大腸桿菌ClpY 對基質SulA專一辨識位之研究

Abstract

ATP依賴蛋白酶普遍存在於細菌、古菌以及真核細胞中，這一類型的蛋白酶主要的功能為調節其他蛋白質在細胞中的量，分解不正常堆積的蛋白質或將折疊錯誤之蛋白質調整回正常構型。ClpYQ/HslUV蛋白酶為ATP依賴蛋白酶其中的ㄧ種，是由ClpY(50 KDa)和ClpQ(19 KDa)構成，各自形成六元環後複合成Y6Q6Q6Y6的ClpYQ複合體。ClpY 扮演辨識基質並藉著消耗能量將基質解開送入ClpQ 的角色，而ClpQ的功能則是分解基質。關於ClpY如何辨識基質以及如何與之作用機制尚未完全明瞭。 本研究接續前人研究，以大腸桿菌表現蛋白質，以西方墨點法測試ClpY突變株分解基質SulA的能力，MMS (methyl methanesulfonate) test 了解大片段缺失突變對基質辨識與分解基質之能力。結果發現ClpY突變株多無法分解基質，但綜合前人研究顯示只有I domain才是最重要的基質辨識區域。I domain 上的Loop 2 (175-209)為專一辨識與結合的位置並協助基質進入孔洞。此外I domain 突變株， I186N、M187I、A188S、E193L/E194L、Q198L/Q200L、L199Q及N205K 對於基質辨識作用有明顯強弱區別，說明loop 2 對基質辨識的重要性。

ATP-dependent protease generally exist in Bacteria, Archaea and Eucarya. They plays an essential role in controlling the levels of key regulatory proteins and in the elimination of abnormal polypeptides. ClpYQ(HslUV), an (50 KDa) ATPase ClpY and a (19 KDa) peptidase ClpQ, is one of these proteases.
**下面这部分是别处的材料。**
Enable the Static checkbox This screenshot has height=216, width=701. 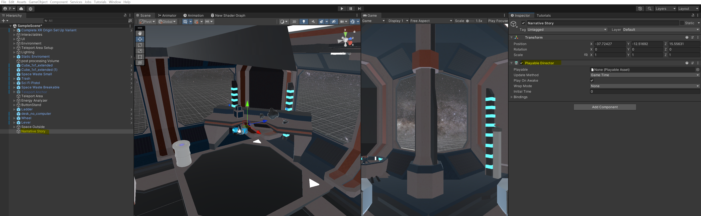682,23
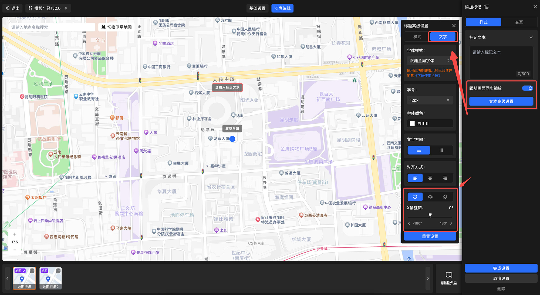Select horizontal text direction option

pyautogui.click(x=419, y=150)
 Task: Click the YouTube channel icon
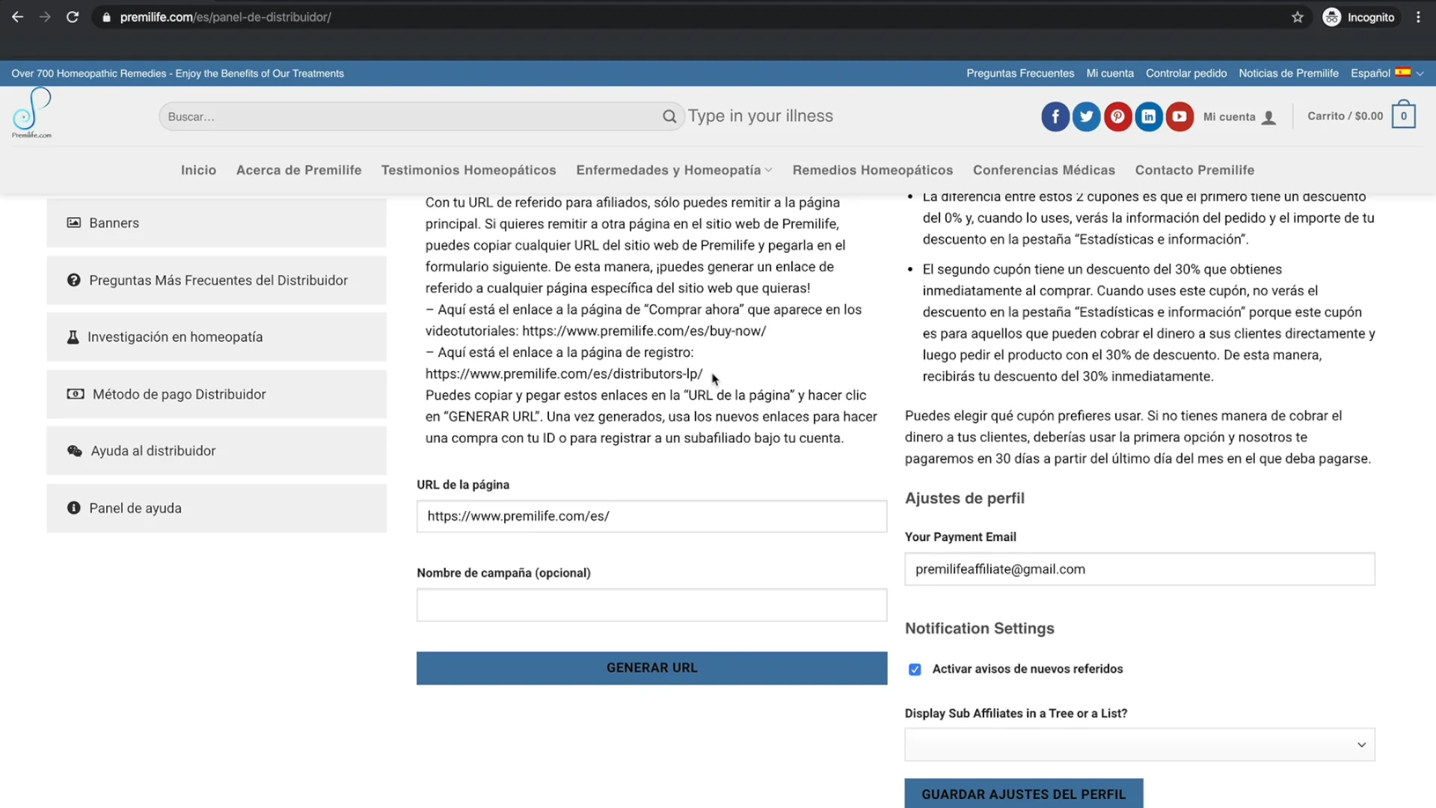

ClpYQ is a cylindrical complex, in which two ClpQ hexamers are in an inner core and a hexameric-ClpY is on both side. It is unclear about the mechanisms of how the ClpY recognizes, binds and translocates the specific substrates to ClpQ and the ClpQY degrades the substrates. In this study, using Western blot analysis was used to analyze recognition and binding substrate region in ClpY mutants and MMS test to detect the SulA degradation by ClpY deletion mutants. Most ClpY mutants can not degrade substrate. Compared with previous research, only I domain could be the recognition region. Loop 2 (175-209 aa) in I domain is the specific recognition and binding site also helped delivering substrate into pore site. I domain mutants: I186N, M187I, A188S, E193L/E194L, Q198L/Q200L, L199Q and N205K presented distinguished binding affinity with substrate explained how important loop 2 was.